# Reference vs Magic AB vs MCompare



## dman007 (Jun 13, 2018)

Reference vs Magic AB vs MCompare

I'm interested in people's real world experience using these...

Which of these do you prefer or use - and why?

Thanks.

Links to videos:


----------



## Richard Wilkinson (Jun 13, 2018)

I have MCompare, and a lot more of the Melda stuff beyond. It's great for what I need it to do - I know Magic A/B is similar but not quite as flexible, so either of those would be a good shout.

MCompare allows you to use multiple references, time-synced references, do blind tests etc. Very useful especially when you need to lean on the specific sound of a reference mix or mixes.


----------



## Quasar (Jun 13, 2018)

I prefer MCompare because it has the auto-gain compensation to protect from loudness deception.

Here's a video about using Magic AB with Perception, which I considered a while back.
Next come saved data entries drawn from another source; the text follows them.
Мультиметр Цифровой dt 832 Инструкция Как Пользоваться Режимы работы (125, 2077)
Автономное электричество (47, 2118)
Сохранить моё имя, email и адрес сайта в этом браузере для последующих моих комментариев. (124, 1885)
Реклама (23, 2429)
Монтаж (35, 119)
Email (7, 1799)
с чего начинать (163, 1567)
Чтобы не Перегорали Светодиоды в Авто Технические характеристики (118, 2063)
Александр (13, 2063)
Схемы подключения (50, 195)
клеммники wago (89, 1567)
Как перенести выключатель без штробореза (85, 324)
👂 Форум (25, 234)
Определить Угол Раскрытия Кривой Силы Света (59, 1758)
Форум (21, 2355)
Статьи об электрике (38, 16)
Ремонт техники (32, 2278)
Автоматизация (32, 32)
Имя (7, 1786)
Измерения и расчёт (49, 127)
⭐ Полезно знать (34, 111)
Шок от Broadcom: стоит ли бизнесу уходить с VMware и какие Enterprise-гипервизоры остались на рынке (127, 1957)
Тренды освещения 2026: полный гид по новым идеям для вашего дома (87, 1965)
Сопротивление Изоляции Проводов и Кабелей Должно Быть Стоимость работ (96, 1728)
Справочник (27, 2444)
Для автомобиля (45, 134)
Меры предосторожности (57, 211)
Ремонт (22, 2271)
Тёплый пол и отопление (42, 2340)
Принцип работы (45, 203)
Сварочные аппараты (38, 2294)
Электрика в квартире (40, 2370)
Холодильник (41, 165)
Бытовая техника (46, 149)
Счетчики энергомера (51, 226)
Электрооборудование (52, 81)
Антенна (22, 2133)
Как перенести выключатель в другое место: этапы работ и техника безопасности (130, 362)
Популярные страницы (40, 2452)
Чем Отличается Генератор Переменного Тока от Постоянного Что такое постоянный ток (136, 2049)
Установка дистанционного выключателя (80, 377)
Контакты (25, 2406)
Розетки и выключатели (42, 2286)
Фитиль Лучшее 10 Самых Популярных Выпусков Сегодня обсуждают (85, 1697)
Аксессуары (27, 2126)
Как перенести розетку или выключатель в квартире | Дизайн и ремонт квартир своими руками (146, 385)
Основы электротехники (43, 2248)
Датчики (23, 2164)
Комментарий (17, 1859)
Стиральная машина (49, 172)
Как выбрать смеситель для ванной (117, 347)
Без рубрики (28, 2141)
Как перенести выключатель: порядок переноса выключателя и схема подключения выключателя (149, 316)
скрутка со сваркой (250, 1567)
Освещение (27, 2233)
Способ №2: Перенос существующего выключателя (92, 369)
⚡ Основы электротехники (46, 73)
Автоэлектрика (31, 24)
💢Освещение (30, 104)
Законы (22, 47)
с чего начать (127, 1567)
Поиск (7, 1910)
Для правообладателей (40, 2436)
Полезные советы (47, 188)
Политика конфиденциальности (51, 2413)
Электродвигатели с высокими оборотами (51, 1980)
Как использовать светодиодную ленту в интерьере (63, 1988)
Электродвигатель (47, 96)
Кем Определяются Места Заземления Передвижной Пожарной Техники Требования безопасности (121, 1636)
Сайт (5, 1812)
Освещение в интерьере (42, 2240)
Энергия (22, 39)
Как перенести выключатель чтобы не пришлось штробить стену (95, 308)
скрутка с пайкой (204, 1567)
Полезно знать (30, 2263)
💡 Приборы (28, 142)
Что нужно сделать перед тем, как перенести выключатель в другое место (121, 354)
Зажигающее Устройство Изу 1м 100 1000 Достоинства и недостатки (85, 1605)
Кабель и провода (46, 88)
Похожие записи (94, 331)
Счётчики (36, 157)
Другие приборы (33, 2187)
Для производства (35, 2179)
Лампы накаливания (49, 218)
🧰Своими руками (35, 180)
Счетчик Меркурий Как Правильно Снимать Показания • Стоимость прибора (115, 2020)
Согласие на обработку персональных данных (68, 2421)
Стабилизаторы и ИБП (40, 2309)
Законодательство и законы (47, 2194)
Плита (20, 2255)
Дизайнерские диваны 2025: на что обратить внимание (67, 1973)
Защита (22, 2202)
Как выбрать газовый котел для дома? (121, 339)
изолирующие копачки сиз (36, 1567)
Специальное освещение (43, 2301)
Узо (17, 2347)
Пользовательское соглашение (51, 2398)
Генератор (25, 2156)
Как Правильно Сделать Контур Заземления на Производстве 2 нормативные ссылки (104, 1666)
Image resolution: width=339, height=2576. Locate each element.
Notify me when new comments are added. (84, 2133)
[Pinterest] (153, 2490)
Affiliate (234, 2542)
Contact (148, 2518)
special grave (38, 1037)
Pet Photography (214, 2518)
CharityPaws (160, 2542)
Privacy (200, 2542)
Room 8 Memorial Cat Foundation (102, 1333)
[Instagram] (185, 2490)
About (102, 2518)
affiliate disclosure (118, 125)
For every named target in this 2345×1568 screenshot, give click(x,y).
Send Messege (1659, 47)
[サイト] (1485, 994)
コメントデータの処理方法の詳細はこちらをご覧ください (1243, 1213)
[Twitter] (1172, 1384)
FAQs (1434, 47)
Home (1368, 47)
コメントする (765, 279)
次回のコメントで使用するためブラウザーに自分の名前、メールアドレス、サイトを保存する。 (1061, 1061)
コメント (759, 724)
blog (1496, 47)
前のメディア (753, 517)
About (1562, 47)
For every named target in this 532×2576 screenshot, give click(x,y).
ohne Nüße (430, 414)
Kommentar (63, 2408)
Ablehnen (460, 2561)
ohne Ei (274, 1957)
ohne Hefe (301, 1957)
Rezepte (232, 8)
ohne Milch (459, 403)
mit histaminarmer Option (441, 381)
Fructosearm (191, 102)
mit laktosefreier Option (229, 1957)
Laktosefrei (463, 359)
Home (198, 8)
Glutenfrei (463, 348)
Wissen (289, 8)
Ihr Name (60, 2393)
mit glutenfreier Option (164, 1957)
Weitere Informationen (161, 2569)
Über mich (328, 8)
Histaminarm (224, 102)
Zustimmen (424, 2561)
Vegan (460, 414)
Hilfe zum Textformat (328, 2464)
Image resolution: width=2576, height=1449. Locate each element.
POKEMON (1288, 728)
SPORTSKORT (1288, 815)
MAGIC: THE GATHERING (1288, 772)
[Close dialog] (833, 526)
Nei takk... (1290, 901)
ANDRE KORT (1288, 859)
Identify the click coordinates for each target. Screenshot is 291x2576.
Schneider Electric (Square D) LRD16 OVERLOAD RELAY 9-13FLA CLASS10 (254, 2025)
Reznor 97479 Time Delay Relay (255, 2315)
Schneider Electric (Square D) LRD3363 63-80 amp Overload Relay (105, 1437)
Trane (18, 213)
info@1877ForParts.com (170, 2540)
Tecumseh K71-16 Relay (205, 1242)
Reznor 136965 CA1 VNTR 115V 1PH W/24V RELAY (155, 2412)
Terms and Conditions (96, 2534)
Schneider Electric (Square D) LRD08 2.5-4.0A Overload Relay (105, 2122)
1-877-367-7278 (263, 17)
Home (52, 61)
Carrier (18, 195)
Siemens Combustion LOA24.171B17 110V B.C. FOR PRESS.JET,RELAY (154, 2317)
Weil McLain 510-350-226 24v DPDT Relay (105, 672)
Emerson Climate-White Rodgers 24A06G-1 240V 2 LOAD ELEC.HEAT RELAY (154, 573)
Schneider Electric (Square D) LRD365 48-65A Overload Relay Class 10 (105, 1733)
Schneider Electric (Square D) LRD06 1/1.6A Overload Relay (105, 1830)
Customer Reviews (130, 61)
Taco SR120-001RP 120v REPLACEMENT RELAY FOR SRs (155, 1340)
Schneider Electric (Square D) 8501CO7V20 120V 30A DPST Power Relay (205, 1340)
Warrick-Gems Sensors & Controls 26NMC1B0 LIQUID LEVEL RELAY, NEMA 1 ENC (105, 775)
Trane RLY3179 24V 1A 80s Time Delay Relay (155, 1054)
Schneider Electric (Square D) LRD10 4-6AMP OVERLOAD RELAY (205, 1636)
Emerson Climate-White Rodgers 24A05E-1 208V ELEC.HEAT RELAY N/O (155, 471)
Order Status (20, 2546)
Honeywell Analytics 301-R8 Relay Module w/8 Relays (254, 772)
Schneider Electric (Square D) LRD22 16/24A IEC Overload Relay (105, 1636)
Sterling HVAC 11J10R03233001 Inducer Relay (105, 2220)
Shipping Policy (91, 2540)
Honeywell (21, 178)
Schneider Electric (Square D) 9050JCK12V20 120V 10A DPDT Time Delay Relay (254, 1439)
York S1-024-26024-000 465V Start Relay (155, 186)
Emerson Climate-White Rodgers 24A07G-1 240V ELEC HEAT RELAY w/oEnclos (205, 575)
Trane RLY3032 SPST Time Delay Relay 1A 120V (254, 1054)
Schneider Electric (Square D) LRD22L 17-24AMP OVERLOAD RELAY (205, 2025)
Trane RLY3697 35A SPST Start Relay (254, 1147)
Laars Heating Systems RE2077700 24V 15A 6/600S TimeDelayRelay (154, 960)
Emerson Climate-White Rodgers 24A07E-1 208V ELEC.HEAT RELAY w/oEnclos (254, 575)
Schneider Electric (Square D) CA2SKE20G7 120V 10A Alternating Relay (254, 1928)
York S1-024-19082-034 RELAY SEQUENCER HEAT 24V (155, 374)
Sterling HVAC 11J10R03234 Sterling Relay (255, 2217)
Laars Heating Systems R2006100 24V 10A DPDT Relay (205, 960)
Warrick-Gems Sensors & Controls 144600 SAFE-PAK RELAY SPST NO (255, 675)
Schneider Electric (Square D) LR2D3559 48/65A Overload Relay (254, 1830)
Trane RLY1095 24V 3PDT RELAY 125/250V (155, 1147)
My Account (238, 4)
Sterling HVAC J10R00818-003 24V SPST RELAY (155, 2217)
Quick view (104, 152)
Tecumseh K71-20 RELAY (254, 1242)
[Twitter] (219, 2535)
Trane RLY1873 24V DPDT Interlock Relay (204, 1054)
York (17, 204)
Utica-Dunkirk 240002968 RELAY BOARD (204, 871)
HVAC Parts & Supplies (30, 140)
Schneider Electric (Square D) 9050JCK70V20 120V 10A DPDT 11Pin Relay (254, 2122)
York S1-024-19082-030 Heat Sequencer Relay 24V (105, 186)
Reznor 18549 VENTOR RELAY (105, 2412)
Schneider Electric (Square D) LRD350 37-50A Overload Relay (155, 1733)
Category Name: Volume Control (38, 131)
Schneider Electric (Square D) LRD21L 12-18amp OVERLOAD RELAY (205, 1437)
But IMHO the Perception plug is absurdly overpriced for what it is, so I went with Melda's MCompare.


----------



## ceemusic (Jun 13, 2018)

I've set up Ozone & Tone Balance to do this but prefer Reference out of the three.


----------



## dman007 (Jun 13, 2018)

ceemusic said:


> I've set up Ozone & Tone Balance to do this but prefer Reference out of the three.



Why Reference?


----------



## dman007 (Jun 13, 2018)

How about the multiple bands in Reference?


----------



## ceemusic (Jun 13, 2018)

dman007 said:


> Why Reference?


It worked the best for me out the others. I will say it's not issue free & needs some updating. I've been using my ozone setup instead.


----------



## robgb (Jun 13, 2018)

I have magic a/b but rarely use it. I just add a few reference tracks to the timeline and compare that way.


----------



## jcrosby (Jun 14, 2018)

Have Magic AB and use it religiously. IMO reference mixing is just working smarter not harder, and nothing humbles a mix/master session like seeing how you stack up...


----------



## GtrString (Jun 14, 2018)

I have Magic AB in all of my templates. Ive set it up with presets for the main genres I do, and love how easy it is to use.

I havent tried any others. Auto gain compensation might be nice, but Im not sure I need it for what Im using it for, and it might be added in a future version. So I find no reason to evaluate other plugs. Im happy.


----------



## Kaufmanmoon (Jun 14, 2018)

I use Sample Magic and have tried Reference. I wasn't convinced with the auto gain in reference, so tend to use metering to gauge the difference.


I made a review here about Magic A/B


They've told me they're currently working on a large update for it.


----------



## Chandler (Jun 14, 2018)

I use MCompare. I like that it has lots of slots for songs filters. The filters can help you compare the highend and lowend of you mix. You can also use it to listen to differces between things before/after compression, etc. The metering is great too.


----------